*** Opening Given data ***
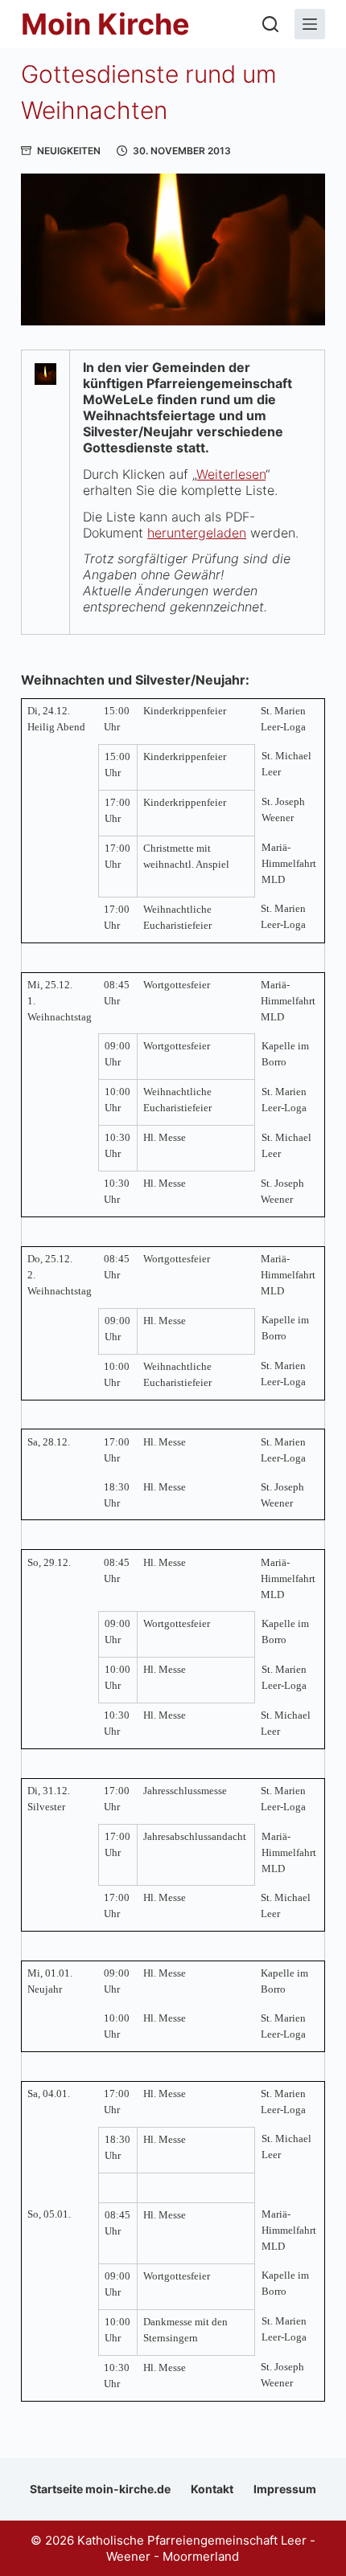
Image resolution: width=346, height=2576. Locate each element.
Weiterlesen (231, 474)
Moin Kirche (105, 24)
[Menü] (310, 24)
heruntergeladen (196, 533)
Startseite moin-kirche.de (100, 2489)
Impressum (284, 2489)
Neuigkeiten (69, 151)
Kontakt (212, 2489)
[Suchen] (270, 24)
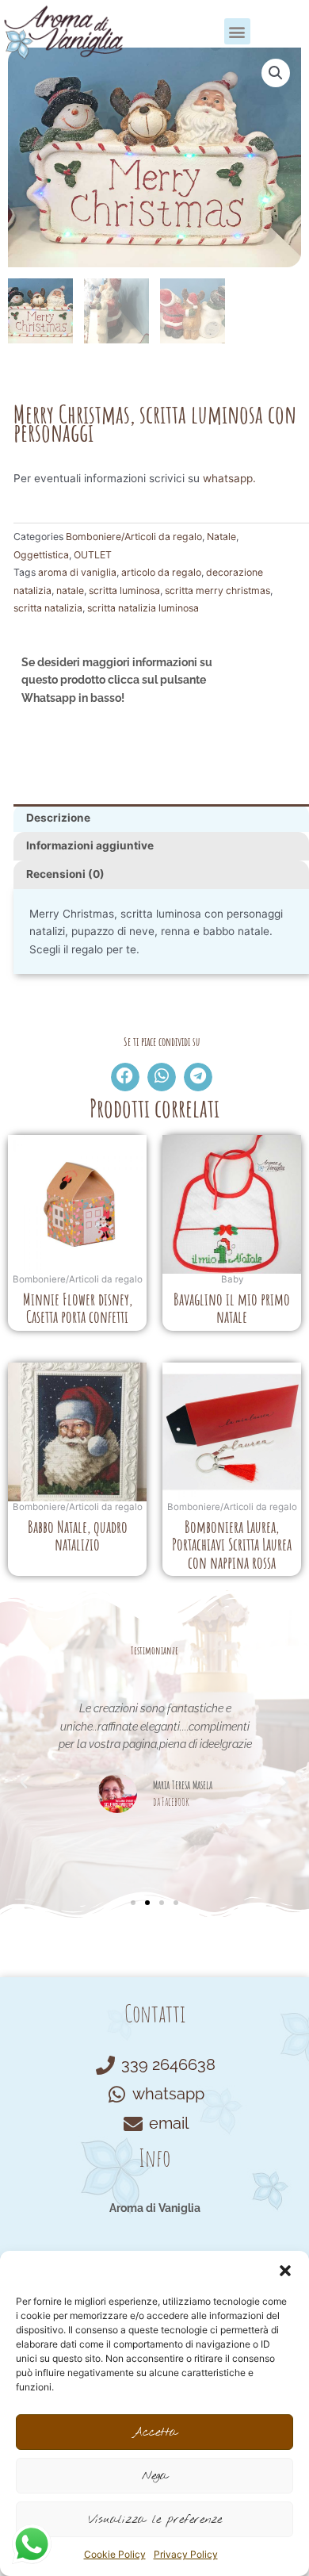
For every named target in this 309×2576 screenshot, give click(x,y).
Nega (155, 2476)
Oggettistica (41, 555)
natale (70, 590)
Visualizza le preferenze (155, 2520)
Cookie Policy (115, 2554)
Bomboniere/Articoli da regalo (134, 536)
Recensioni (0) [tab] (65, 874)
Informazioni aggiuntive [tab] (90, 845)
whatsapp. (229, 478)
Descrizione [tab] (58, 817)
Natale (221, 536)
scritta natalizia (47, 608)
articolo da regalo (161, 572)
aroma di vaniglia (77, 572)
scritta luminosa (124, 590)
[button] (285, 2271)
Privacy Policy (186, 2554)
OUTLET (93, 555)
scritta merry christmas (217, 590)
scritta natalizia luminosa (143, 608)
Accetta (154, 2432)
*** Closing Given data ***
__The task__: Report only the number of lines, among the records above, that contain the word "regalo".

__Task response__: 2